→ WHAT IS BEING ASKED: Give again, word for word, each line from the top of the listing through the line that holds "Given: Edit the return code 0 row".

→ INFORMATION GIVEN:
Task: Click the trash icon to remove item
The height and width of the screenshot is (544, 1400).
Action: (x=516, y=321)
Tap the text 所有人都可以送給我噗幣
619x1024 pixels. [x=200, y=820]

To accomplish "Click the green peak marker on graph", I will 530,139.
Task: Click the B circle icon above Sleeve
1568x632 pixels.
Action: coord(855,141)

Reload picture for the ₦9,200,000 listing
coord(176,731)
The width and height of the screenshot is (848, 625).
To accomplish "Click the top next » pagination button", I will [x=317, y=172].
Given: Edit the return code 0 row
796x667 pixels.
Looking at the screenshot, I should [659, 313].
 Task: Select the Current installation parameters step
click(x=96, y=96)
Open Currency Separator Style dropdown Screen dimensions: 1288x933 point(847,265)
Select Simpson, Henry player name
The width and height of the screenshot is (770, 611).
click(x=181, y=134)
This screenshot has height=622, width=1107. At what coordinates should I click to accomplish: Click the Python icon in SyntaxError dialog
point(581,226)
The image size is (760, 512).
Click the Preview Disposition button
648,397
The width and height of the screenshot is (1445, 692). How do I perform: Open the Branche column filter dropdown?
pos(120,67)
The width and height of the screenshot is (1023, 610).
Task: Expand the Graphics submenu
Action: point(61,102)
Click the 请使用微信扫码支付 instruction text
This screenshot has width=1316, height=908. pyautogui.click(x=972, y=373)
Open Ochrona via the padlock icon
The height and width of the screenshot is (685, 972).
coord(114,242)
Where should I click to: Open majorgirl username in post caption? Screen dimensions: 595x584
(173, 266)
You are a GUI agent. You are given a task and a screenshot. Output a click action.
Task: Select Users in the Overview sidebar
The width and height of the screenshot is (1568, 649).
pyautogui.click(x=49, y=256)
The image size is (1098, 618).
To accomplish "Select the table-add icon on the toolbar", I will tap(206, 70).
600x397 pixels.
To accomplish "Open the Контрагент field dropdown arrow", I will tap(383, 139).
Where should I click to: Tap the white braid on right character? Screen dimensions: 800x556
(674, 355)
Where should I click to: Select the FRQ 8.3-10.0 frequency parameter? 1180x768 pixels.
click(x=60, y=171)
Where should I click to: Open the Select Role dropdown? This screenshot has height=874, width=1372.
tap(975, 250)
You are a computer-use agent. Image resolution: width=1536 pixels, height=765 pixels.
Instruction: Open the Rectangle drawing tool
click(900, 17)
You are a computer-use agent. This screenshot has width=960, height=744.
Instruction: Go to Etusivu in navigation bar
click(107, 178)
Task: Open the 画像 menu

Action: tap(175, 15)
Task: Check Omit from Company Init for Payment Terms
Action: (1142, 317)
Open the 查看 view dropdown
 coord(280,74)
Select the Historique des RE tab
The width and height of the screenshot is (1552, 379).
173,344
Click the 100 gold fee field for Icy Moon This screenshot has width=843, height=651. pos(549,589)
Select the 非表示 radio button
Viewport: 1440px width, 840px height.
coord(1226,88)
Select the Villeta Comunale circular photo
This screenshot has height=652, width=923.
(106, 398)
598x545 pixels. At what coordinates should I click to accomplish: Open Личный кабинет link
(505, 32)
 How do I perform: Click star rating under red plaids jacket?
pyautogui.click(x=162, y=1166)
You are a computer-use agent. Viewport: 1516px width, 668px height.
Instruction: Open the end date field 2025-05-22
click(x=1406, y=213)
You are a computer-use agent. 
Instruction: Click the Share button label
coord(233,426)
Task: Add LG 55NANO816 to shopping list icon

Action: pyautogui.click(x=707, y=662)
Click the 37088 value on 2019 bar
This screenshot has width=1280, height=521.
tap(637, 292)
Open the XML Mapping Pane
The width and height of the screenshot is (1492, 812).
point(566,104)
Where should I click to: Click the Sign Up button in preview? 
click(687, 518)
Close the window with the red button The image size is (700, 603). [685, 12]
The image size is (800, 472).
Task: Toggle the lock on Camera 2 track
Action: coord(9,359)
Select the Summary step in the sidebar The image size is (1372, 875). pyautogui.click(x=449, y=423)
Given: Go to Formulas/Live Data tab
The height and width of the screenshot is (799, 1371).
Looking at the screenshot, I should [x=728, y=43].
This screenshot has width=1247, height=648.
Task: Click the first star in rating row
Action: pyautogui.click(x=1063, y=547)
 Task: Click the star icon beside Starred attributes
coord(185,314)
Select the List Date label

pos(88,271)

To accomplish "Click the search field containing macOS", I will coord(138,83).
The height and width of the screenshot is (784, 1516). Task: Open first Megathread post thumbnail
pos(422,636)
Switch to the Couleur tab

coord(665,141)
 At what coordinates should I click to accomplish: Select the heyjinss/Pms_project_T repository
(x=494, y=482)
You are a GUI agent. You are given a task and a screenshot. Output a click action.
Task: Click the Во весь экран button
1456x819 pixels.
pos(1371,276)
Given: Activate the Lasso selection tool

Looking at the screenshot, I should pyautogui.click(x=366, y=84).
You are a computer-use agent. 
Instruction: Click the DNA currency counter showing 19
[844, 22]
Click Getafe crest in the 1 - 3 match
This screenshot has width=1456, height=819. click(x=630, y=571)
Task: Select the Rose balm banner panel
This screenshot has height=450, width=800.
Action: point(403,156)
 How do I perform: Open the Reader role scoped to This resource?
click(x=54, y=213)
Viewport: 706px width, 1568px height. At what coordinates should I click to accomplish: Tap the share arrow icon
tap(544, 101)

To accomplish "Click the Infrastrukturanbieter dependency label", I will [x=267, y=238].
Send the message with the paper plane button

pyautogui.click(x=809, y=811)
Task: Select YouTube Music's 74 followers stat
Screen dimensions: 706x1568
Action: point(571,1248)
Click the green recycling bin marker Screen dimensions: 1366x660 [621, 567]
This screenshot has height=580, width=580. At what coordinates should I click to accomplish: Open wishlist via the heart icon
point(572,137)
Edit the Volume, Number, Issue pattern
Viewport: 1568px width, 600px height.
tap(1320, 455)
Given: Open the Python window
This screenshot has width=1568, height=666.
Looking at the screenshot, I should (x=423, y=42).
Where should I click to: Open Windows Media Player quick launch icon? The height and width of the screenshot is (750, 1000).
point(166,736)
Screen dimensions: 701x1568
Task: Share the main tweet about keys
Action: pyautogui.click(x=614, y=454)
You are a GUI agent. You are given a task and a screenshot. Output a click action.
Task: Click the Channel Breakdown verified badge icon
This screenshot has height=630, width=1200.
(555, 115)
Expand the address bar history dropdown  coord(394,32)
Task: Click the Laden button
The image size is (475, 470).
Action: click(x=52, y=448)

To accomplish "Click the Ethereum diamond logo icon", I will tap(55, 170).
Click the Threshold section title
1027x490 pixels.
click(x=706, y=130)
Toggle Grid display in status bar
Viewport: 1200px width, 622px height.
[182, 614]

→ RESULT FOR THIS TASK:
Task: Click the trash icon to remove item
The height and width of the screenshot is (544, 1400).
Action: (x=516, y=321)
Tap the text 所有人都可以送給我噗幣
619x1024 pixels. [x=200, y=820]

To accomplish "Click the green peak marker on graph", I will 530,139.
Task: Click the B circle icon above Sleeve
1568x632 pixels.
Action: coord(855,141)

Reload picture for the ₦9,200,000 listing
coord(176,731)
The width and height of the screenshot is (848, 625).
To accomplish "Click the top next » pagination button", I will [x=317, y=172].
Given: Edit the return code 0 row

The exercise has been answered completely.